• _Stored records_:
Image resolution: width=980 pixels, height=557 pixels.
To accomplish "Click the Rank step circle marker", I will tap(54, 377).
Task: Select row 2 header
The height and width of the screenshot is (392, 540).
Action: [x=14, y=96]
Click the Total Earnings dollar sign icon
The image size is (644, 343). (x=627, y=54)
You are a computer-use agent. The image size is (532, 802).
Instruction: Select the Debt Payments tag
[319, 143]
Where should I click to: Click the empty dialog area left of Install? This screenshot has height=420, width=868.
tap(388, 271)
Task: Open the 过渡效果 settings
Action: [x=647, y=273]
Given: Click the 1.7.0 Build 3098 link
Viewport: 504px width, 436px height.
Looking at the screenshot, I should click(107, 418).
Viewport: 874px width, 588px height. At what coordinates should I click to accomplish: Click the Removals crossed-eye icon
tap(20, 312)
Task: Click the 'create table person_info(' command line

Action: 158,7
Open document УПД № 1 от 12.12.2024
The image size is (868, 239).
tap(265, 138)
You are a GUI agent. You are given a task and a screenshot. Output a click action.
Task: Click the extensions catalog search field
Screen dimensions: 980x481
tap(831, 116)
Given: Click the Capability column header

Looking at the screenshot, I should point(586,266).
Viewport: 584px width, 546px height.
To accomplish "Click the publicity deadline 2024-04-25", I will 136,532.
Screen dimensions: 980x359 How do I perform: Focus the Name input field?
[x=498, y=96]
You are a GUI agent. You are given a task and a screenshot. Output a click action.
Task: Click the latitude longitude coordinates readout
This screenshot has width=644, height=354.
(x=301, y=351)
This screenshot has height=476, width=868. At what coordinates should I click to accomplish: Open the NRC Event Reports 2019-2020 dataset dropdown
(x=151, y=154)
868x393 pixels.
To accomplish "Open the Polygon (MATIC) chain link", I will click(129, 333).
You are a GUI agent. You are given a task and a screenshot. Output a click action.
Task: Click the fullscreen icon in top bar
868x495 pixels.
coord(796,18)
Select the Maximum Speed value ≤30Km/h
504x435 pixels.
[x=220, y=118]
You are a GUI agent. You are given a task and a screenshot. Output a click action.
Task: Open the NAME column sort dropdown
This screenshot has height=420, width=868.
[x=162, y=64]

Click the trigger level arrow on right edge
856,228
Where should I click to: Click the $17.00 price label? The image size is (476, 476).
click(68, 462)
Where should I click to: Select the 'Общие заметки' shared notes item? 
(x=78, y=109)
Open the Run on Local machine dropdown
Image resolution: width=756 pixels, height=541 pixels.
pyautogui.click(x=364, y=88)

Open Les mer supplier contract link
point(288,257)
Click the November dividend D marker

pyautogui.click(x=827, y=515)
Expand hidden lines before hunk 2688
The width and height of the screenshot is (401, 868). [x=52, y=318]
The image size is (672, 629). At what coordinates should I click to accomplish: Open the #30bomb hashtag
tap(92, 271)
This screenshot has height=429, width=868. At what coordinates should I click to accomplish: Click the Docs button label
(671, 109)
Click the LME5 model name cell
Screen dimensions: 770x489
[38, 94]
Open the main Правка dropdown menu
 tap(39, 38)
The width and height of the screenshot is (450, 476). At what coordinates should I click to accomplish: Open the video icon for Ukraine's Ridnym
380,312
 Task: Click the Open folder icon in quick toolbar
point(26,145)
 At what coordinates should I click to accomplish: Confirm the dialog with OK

• _WORK REQUEST_: Word for word, copy every entry.

• _TASK SOLUTION_:
Image resolution: width=980 pixels, height=557 pixels.
To accomplish "Click the Rank step circle marker", I will tap(54, 377).
Task: Select row 2 header
The height and width of the screenshot is (392, 540).
Action: [x=14, y=96]
Click the Total Earnings dollar sign icon
The image size is (644, 343). (x=627, y=54)
You are a computer-use agent. The image size is (532, 802).
Instruction: Select the Debt Payments tag
[319, 143]
Where should I click to: Click the empty dialog area left of Install? This screenshot has height=420, width=868.
tap(388, 271)
Task: Open the 过渡效果 settings
Action: [x=647, y=273]
Given: Click the 1.7.0 Build 3098 link
Viewport: 504px width, 436px height.
Looking at the screenshot, I should click(107, 418).
Viewport: 874px width, 588px height. At what coordinates should I click to accomplish: Click the Removals crossed-eye icon
tap(20, 312)
Task: Click the 'create table person_info(' command line

Action: 158,7
Open document УПД № 1 от 12.12.2024
The image size is (868, 239).
tap(265, 138)
You are a GUI agent. You are given a task and a screenshot. Output a click action.
Task: Click the extensions catalog search field
Screen dimensions: 980x481
tap(831, 116)
Given: Click the Capability column header

Looking at the screenshot, I should point(586,266).
Viewport: 584px width, 546px height.
To accomplish "Click the publicity deadline 2024-04-25", I will 136,532.
Screen dimensions: 980x359 How do I perform: Focus the Name input field?
[x=498, y=96]
You are a GUI agent. You are given a task and a screenshot. Output a click action.
Task: Click the latitude longitude coordinates readout
This screenshot has width=644, height=354.
(x=301, y=351)
This screenshot has height=476, width=868. At what coordinates should I click to accomplish: Open the NRC Event Reports 2019-2020 dataset dropdown
(x=151, y=154)
868x393 pixels.
To accomplish "Open the Polygon (MATIC) chain link", I will click(129, 333).
You are a GUI agent. You are given a task and a screenshot. Output a click action.
Task: Click the fullscreen icon in top bar
868x495 pixels.
coord(796,18)
Select the Maximum Speed value ≤30Km/h
504x435 pixels.
[x=220, y=118]
You are a GUI agent. You are given a task and a screenshot. Output a click action.
Task: Open the NAME column sort dropdown
This screenshot has height=420, width=868.
[x=162, y=64]

Click the trigger level arrow on right edge
856,228
Where should I click to: Click the $17.00 price label? The image size is (476, 476).
click(68, 462)
Where should I click to: Select the 'Общие заметки' shared notes item? 
(x=78, y=109)
Open the Run on Local machine dropdown
Image resolution: width=756 pixels, height=541 pixels.
pyautogui.click(x=364, y=88)

Open Les mer supplier contract link
point(288,257)
Click the November dividend D marker

pyautogui.click(x=827, y=515)
Expand hidden lines before hunk 2688
The width and height of the screenshot is (401, 868). [x=52, y=318]
The image size is (672, 629). At what coordinates should I click to accomplish: Open the #30bomb hashtag
tap(92, 271)
This screenshot has height=429, width=868. At what coordinates should I click to accomplish: Click the Docs button label
(671, 109)
Click the LME5 model name cell
Screen dimensions: 770x489
[38, 94]
Open the main Правка dropdown menu
 tap(39, 38)
The width and height of the screenshot is (450, 476). At what coordinates should I click to accomplish: Open the video icon for Ukraine's Ridnym
380,312
 Task: Click the Open folder icon in quick toolbar
point(26,145)
 At what coordinates should I click to accomplish: Confirm the dialog with OK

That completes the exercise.